▶ **WHAT YOU SHOULD DO**
A complete answer lists every line of the entries below where the string "will" appears.
DATASET CONTENT section start
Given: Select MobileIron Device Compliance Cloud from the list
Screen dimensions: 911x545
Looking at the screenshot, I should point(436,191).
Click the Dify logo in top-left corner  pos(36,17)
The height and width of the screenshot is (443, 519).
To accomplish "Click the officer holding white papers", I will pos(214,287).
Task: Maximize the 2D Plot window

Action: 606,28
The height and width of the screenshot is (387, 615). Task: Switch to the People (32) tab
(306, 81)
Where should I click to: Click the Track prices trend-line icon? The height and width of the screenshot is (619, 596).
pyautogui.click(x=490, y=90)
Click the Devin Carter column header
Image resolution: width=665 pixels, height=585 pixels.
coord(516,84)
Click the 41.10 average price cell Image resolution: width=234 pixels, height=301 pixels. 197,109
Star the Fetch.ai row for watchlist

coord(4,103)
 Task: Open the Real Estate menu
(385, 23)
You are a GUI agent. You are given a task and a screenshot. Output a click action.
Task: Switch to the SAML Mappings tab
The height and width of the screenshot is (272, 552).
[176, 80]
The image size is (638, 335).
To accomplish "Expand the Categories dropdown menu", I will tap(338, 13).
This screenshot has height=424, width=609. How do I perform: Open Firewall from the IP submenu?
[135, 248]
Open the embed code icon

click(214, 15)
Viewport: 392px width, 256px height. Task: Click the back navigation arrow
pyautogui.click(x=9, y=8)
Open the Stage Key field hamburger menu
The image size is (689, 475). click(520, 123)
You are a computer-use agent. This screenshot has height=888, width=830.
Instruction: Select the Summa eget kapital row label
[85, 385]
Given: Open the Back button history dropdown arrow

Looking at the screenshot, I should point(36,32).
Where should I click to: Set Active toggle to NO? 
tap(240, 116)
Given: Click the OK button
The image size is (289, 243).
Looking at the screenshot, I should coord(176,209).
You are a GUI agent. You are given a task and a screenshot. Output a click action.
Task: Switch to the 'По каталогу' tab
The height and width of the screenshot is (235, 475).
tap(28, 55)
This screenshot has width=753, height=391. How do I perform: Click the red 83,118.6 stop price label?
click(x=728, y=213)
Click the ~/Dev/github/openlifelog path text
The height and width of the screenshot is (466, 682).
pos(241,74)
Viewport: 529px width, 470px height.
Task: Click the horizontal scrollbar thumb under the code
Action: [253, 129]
DATASET CONTENT section end
▶ **RESULT BELOW**
To accomplish "Click the officer holding white papers", I will pos(214,287).
To accomplish "Expand the Categories dropdown menu", I will tap(338, 13).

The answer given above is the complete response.